Picture it. It’s May/June and you’ve just walked out of your last exam, dissertation handed in and presentations completed. The past few years of your life come to an end and you have to go out and get on with the rest of your life. Are you absolutely terrified? I am.
The idea of no more exams and deadlines is a beautiful one. I’ve managed to enjoy a little bit of it during this placement year, and I know I want more of it. However, this entire year has had that “temporary” air about it. With most of the choices I made throughout the year, I was always aware that come September 2019 I would be back to the previous norm, whether I liked it or not. Heading into the next stage of life is what dominates my mind most of the time, having visited Rightmove so often that Google definitely keeps targeting home supply ads at me now.
To be honest, the most terrifying thing about graduation for me is that I have no idea where I will be by then. I am only 80% on doing my integrated masters, which isn’t even concrete till next June. I keep toying with the idea of just springing out into the world, but I know how much further I can get with the masters, and know I would be so reluctant to go back for a post-graduate. It sounds like I just shouldn’t do one, as it is very clear to everyone and myself that I hate the idea of doing another year of university. I have my reasons for doing it, and know that present me never really seems to do what is best for future me, so this is a decision solely for future me and not the present education-fatigued version.

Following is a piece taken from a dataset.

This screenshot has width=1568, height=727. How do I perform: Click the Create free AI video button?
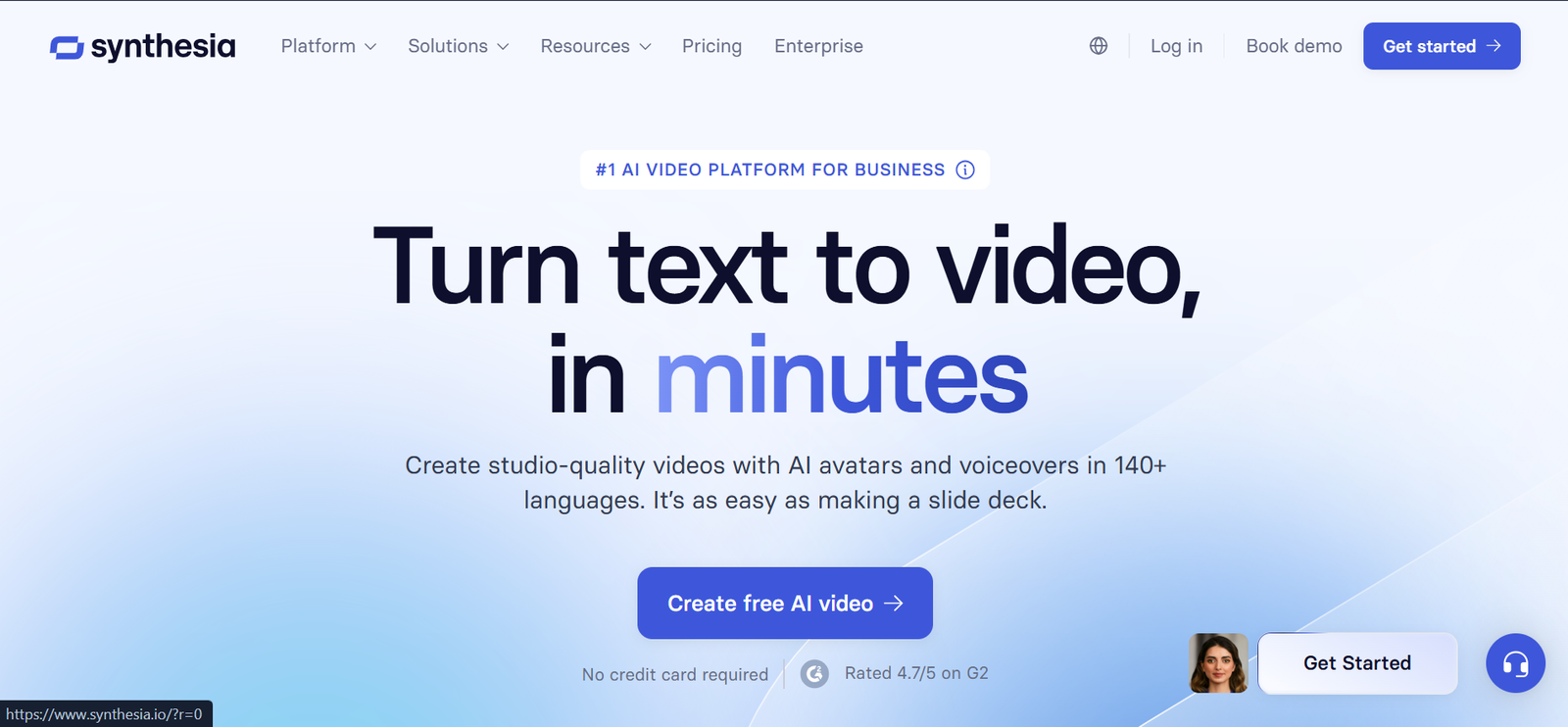769,604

On top of that bit of uncertainty, the wide variety of locations for engineering graduate schemes is another thing. Sure there are lots of graduate roles in London, but most technical mechanical engineering roles seem to be either in Bristol, Oxford, Wales… the Midlands, the north-west, areas of Scotland, oh and don’t forget Stevenage and Surrey. That isn’t even all the locations that are densely populated with large or small engineering companies with schemes I’ve seen that look amazing. Where on earth am I going to be living come 2021?
I know I have another two years to panic about all this, but I thought I’d crack on with the worry train. This blog has been a good way to air out the thoughts I typically don’t say out loud and I’ve seen that I like to freak out a lot. Like a lot. Hopefully everything will start falling into place and by the time I don my gown, I’ll be able to read this and smile.